## Exercise prompt
Send back the entries exactly as they were given.

[Opening The data section]

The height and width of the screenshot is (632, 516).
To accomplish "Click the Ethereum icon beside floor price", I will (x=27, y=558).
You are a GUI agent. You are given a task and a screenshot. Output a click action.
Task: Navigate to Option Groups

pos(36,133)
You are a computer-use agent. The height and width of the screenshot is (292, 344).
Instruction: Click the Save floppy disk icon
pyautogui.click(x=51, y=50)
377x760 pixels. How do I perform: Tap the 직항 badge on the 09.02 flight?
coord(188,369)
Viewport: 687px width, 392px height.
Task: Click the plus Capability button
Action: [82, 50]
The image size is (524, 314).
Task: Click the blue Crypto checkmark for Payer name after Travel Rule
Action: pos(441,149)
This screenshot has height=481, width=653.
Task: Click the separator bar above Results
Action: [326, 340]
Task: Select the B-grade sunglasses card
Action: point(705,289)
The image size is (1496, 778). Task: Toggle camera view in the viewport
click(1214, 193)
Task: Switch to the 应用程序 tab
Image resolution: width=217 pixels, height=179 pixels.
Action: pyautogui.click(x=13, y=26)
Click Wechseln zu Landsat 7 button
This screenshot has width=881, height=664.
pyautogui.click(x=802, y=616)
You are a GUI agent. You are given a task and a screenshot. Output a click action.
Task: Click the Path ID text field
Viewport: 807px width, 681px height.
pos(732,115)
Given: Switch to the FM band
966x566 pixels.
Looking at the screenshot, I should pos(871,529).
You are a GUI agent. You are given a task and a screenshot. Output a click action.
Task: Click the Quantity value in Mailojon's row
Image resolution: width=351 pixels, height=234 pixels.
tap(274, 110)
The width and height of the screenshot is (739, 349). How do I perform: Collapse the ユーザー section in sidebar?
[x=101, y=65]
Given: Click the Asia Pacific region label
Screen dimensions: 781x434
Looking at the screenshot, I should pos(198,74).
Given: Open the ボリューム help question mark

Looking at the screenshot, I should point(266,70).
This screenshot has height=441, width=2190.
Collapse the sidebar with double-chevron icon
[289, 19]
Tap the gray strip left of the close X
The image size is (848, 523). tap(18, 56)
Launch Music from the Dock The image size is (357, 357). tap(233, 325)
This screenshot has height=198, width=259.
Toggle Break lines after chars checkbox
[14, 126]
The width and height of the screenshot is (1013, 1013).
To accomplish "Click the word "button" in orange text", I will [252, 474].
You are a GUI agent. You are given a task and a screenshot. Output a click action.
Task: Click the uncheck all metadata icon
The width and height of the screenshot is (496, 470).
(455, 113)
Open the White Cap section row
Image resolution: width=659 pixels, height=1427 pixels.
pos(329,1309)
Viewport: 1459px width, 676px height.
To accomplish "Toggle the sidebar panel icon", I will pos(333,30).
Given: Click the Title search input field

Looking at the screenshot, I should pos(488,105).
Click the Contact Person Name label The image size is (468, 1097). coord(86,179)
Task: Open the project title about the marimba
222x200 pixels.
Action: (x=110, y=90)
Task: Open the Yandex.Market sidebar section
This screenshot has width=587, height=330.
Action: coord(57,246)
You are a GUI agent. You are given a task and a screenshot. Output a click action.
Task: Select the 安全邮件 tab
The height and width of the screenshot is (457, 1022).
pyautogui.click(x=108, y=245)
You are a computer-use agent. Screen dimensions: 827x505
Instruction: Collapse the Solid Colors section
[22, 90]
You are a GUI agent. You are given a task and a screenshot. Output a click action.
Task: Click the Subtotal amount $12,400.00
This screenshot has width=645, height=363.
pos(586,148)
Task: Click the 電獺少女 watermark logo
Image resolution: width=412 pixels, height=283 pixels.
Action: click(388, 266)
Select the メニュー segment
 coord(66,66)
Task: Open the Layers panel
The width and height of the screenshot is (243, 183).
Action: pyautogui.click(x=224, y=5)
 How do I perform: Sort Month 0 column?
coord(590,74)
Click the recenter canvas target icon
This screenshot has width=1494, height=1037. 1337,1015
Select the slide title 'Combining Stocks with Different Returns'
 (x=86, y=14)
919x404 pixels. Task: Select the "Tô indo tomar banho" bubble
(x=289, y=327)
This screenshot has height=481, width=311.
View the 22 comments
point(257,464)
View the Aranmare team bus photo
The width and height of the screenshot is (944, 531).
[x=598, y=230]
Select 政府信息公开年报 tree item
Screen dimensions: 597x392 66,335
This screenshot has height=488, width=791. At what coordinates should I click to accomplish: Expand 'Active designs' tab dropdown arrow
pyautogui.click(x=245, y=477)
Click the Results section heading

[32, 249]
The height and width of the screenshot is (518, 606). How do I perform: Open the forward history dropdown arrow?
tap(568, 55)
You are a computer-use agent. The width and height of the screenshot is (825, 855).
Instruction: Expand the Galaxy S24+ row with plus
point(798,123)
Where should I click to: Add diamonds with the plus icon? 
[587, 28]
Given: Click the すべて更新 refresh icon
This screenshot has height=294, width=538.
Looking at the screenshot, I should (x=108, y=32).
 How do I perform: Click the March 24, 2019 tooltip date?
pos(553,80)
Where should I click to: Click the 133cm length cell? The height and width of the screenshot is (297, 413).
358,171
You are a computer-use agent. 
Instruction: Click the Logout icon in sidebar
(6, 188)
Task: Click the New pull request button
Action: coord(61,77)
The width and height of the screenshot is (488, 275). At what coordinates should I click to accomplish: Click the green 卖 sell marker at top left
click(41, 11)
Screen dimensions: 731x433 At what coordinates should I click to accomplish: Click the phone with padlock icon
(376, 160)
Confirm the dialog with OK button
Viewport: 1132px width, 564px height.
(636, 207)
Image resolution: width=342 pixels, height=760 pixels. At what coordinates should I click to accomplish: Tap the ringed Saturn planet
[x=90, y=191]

[Closing The data section]

## Output
The height and width of the screenshot is (632, 516).
To accomplish "Click the Ethereum icon beside floor price", I will (x=27, y=558).
You are a GUI agent. You are given a task and a screenshot. Output a click action.
Task: Navigate to Option Groups

pos(36,133)
You are a computer-use agent. The height and width of the screenshot is (292, 344).
Instruction: Click the Save floppy disk icon
pyautogui.click(x=51, y=50)
377x760 pixels. How do I perform: Tap the 직항 badge on the 09.02 flight?
coord(188,369)
Viewport: 687px width, 392px height.
Task: Click the plus Capability button
Action: [82, 50]
The image size is (524, 314).
Task: Click the blue Crypto checkmark for Payer name after Travel Rule
Action: pos(441,149)
This screenshot has height=481, width=653.
Task: Click the separator bar above Results
Action: [326, 340]
Task: Select the B-grade sunglasses card
Action: point(705,289)
The image size is (1496, 778). Task: Toggle camera view in the viewport
click(1214, 193)
Task: Switch to the 应用程序 tab
Image resolution: width=217 pixels, height=179 pixels.
Action: pyautogui.click(x=13, y=26)
Click Wechseln zu Landsat 7 button
This screenshot has width=881, height=664.
pyautogui.click(x=802, y=616)
You are a GUI agent. You are given a task and a screenshot. Output a click action.
Task: Click the Path ID text field
Viewport: 807px width, 681px height.
pos(732,115)
Given: Switch to the FM band
966x566 pixels.
Looking at the screenshot, I should pos(871,529).
You are a GUI agent. You are given a task and a screenshot. Output a click action.
Task: Click the Quantity value in Mailojon's row
Image resolution: width=351 pixels, height=234 pixels.
tap(274, 110)
The width and height of the screenshot is (739, 349). How do I perform: Collapse the ユーザー section in sidebar?
[x=101, y=65]
Given: Click the Asia Pacific region label
Screen dimensions: 781x434
Looking at the screenshot, I should pos(198,74).
Given: Open the ボリューム help question mark

Looking at the screenshot, I should point(266,70).
This screenshot has height=441, width=2190.
Collapse the sidebar with double-chevron icon
[289, 19]
Tap the gray strip left of the close X
The image size is (848, 523). tap(18, 56)
Launch Music from the Dock The image size is (357, 357). tap(233, 325)
This screenshot has height=198, width=259.
Toggle Break lines after chars checkbox
[14, 126]
The width and height of the screenshot is (1013, 1013).
To accomplish "Click the word "button" in orange text", I will [252, 474].
You are a GUI agent. You are given a task and a screenshot. Output a click action.
Task: Click the uncheck all metadata icon
The width and height of the screenshot is (496, 470).
(455, 113)
Open the White Cap section row
Image resolution: width=659 pixels, height=1427 pixels.
pos(329,1309)
Viewport: 1459px width, 676px height.
To accomplish "Toggle the sidebar panel icon", I will pos(333,30).
Given: Click the Title search input field

Looking at the screenshot, I should pos(488,105).
Click the Contact Person Name label The image size is (468, 1097). coord(86,179)
Task: Open the project title about the marimba
222x200 pixels.
Action: (x=110, y=90)
Task: Open the Yandex.Market sidebar section
This screenshot has width=587, height=330.
Action: coord(57,246)
You are a GUI agent. You are given a task and a screenshot. Output a click action.
Task: Select the 安全邮件 tab
The height and width of the screenshot is (457, 1022).
pyautogui.click(x=108, y=245)
You are a computer-use agent. Screen dimensions: 827x505
Instruction: Collapse the Solid Colors section
[22, 90]
You are a GUI agent. You are given a task and a screenshot. Output a click action.
Task: Click the Subtotal amount $12,400.00
This screenshot has width=645, height=363.
pos(586,148)
Task: Click the 電獺少女 watermark logo
Image resolution: width=412 pixels, height=283 pixels.
Action: click(388, 266)
Select the メニュー segment
 coord(66,66)
Task: Open the Layers panel
The width and height of the screenshot is (243, 183).
Action: pyautogui.click(x=224, y=5)
 How do I perform: Sort Month 0 column?
coord(590,74)
Click the recenter canvas target icon
This screenshot has width=1494, height=1037. 1337,1015
Select the slide title 'Combining Stocks with Different Returns'
 (x=86, y=14)
919x404 pixels. Task: Select the "Tô indo tomar banho" bubble
(x=289, y=327)
This screenshot has height=481, width=311.
View the 22 comments
point(257,464)
View the Aranmare team bus photo
The width and height of the screenshot is (944, 531).
[x=598, y=230]
Select 政府信息公开年报 tree item
Screen dimensions: 597x392 66,335
This screenshot has height=488, width=791. At what coordinates should I click to accomplish: Expand 'Active designs' tab dropdown arrow
pyautogui.click(x=245, y=477)
Click the Results section heading

[32, 249]
The height and width of the screenshot is (518, 606). How do I perform: Open the forward history dropdown arrow?
tap(568, 55)
You are a computer-use agent. The width and height of the screenshot is (825, 855).
Instruction: Expand the Galaxy S24+ row with plus
point(798,123)
Where should I click to: Add diamonds with the plus icon? 
[587, 28]
Given: Click the すべて更新 refresh icon
This screenshot has height=294, width=538.
Looking at the screenshot, I should (x=108, y=32).
 How do I perform: Click the March 24, 2019 tooltip date?
pos(553,80)
Where should I click to: Click the 133cm length cell? The height and width of the screenshot is (297, 413).
358,171
You are a computer-use agent. 
Instruction: Click the Logout icon in sidebar
(6, 188)
Task: Click the New pull request button
Action: coord(61,77)
The width and height of the screenshot is (488, 275). At what coordinates should I click to accomplish: Click the green 卖 sell marker at top left
click(41, 11)
Screen dimensions: 731x433 At what coordinates should I click to accomplish: Click the phone with padlock icon
(376, 160)
Confirm the dialog with OK button
Viewport: 1132px width, 564px height.
(636, 207)
Image resolution: width=342 pixels, height=760 pixels. At what coordinates should I click to accomplish: Tap the ringed Saturn planet
[x=90, y=191]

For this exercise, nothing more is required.